It’s time for “smart” money to position in Sembcorp Marine after the more than 30 percent stock selloff, Deutsche Bank said.
The bank said in a note on Tuesday that the selloff was caused by fourth-quarter losses, which surprised consensus, although Deutsche Bank had forecast a loss. It also said the selloff was spurred on by expectations of potential losses over the next few quarters and inflated expectations that parent Sembcorp Industries’ strategic review of SembMarine would result in taking it private.
Deutsche Bank also pointed to Brent’s decline from US$70 a barrel after January and large short order late in February as driving the selloff.
But fundamentally, SembMarine’s balance sheet is the most “worry free” so far, Deutsche Bank said, noting the Sete Brazil termination could see potential provision writebacks and termination fees.
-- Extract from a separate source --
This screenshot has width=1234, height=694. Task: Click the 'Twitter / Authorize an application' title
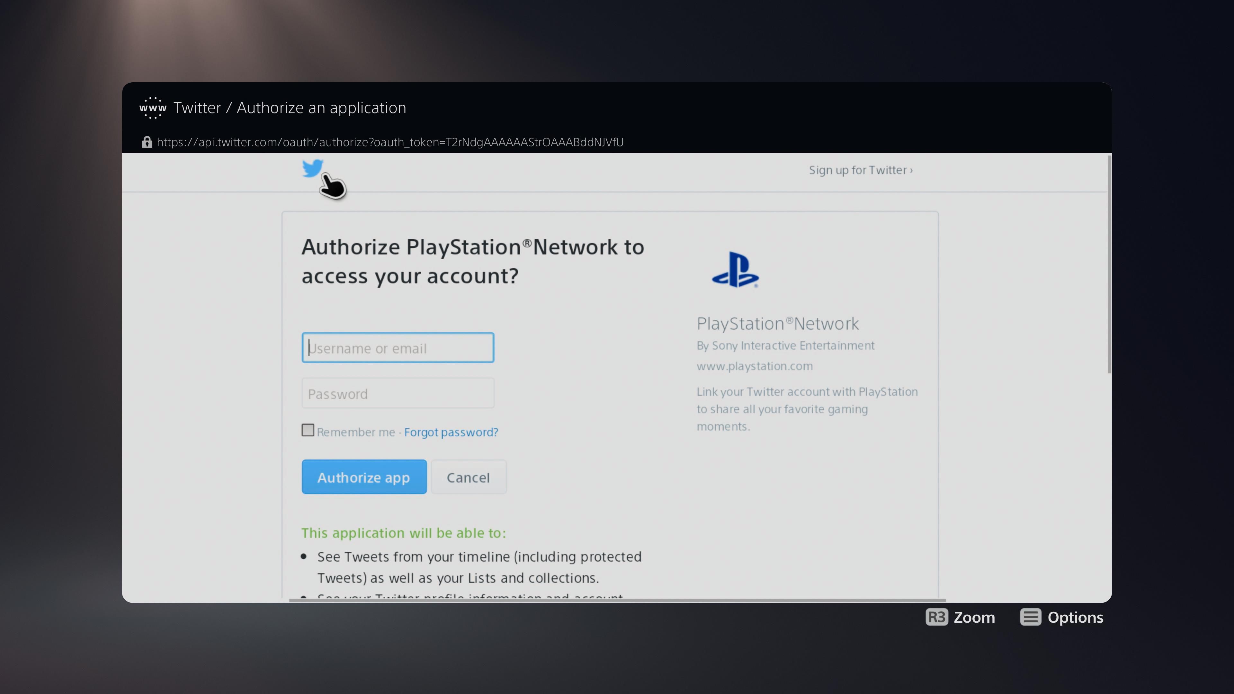[x=290, y=108]
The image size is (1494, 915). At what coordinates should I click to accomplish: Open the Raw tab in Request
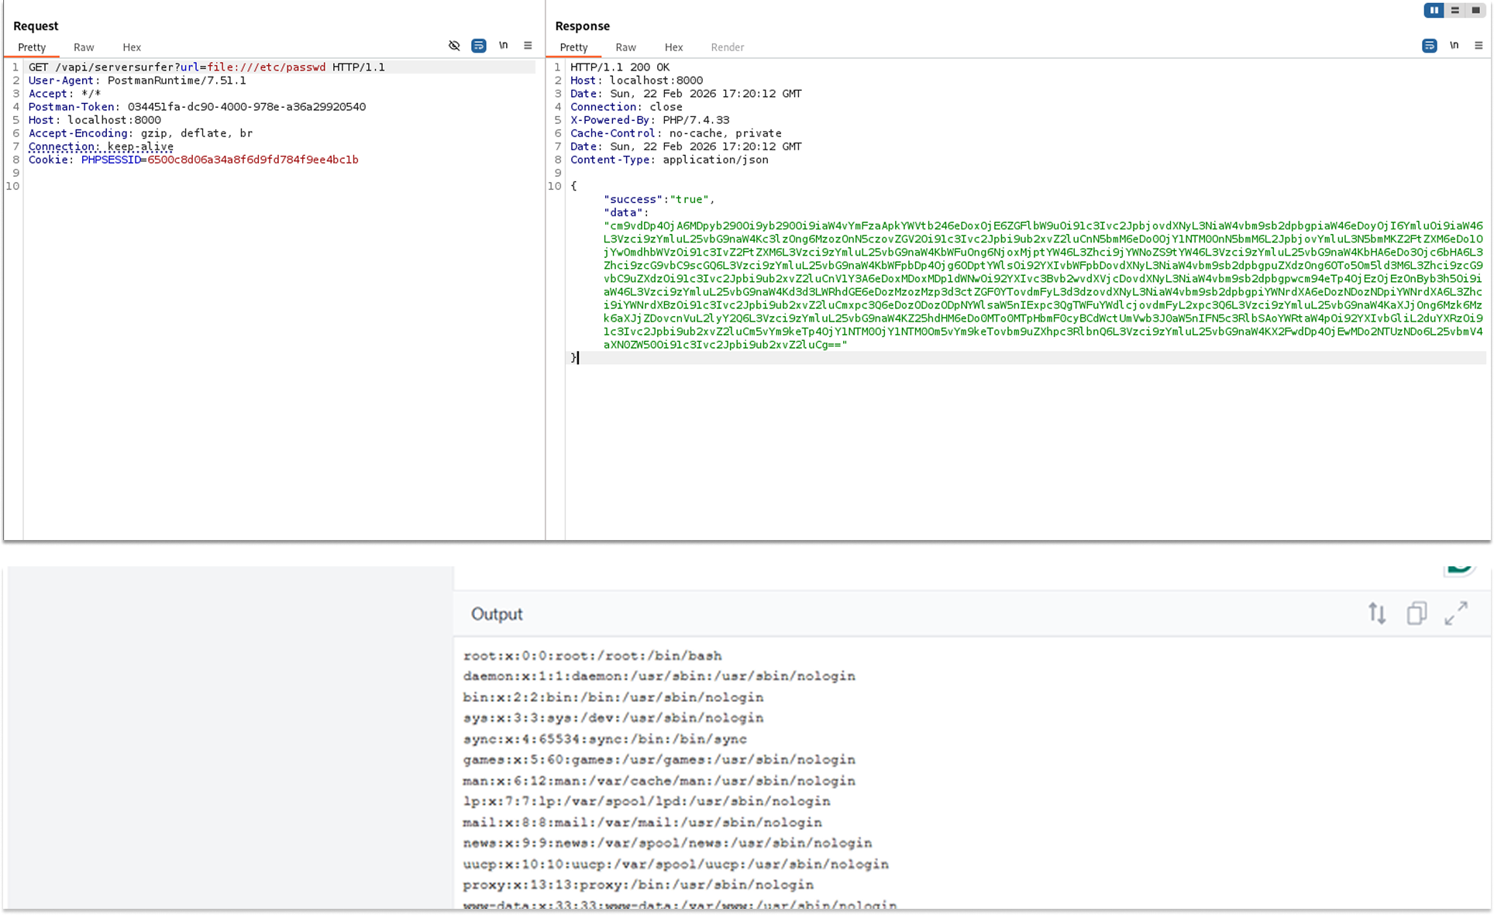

Additionally, legacy jackup and semi-sub issues have been settled and property, plant and equipment is unlikely to impaired with increasing activity in Singapore and Brazil, the bank said.
Increasing new order wins ahead
While losses for the next few quarters are expected because new order wins were backloaded in 2017, increasing new order wins for 2018, 2019 and 2020 of S$2.8 billion, S$4.3 billion and S$4.6 billion would more than quadruple earnings from a low base, Deutsche Bank said.
It also said the stock appears undervalued at its current price-to-book of 1.6 times.
It recommended buying at current levels on multiple catalysts this year, including deleveraging from the sale of West Rigel and resolution of Sete Brazil orders, and as new order traction is expected to strengthen.
It rates the stock at Buy with a S$2.70 target.
The stock ended Tuesday up 5.79 percent at S$2.01.